Le faccio subito capire subito il mio punto di vista: al referendum del 2001 sul titolo quinto della Costituzione io votai “No”. Perdendo (ride). In mancanza di un indirizzo centrale forte che si faccia garante per i cittadini, l’autonomia dei sistemi sanitari regionali aumenta le disparità tra Regioni che possono permettersi maggiori investimenti in Sanità e Regioni che non possono farlo, è un dato di fatto. A questo si aggiunga un ulteriore livello di disomogeneità, poiché non esiste una visione comune nemmeno tra le Regioni a Pil elevato: alcune amministrazioni investono maggiormente sugli ospedali e su strutture simili, mentre altre (poche a dire il vero) rafforzano la sanità territoriale.

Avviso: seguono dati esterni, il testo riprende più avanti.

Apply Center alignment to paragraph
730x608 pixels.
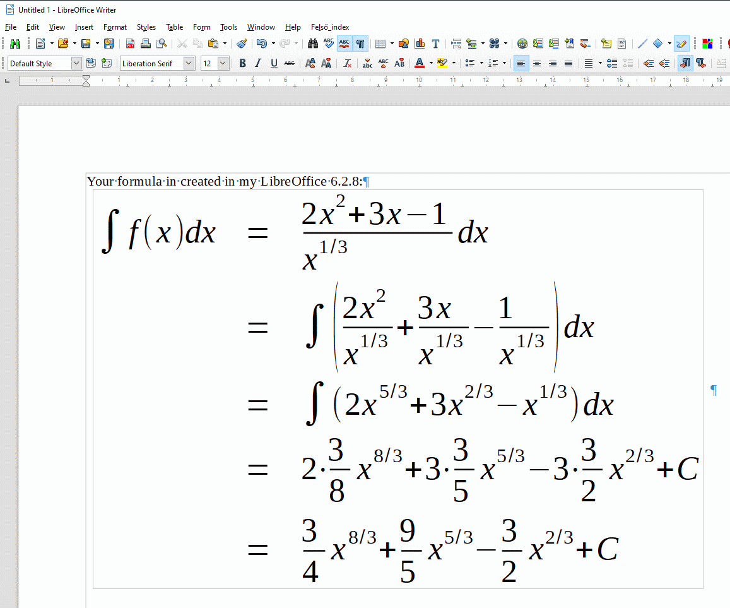(x=537, y=63)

Nel tentativo di dare garanzie a tutti i cittadini, a prescindere dalla loro residenza, nel 2002 sono stati introdotti i LEA (Livelli Essenziali di Assistenza). Tuttavia anche in questo caso ci sono problemi per le Regioni meno ricche, perché se i parametri prefissati non vengono raggiunti scatta il commissariamento, che equivale a una paralisi dell’assistenza sanitaria. Con la pandemia questa disparità sono divenute ancora più lampanti.
Quale ruolo hanno avuto i medici di medicina generale nella gestione delle fasi critiche della pandemia? E’ stato giustamente valorizzato?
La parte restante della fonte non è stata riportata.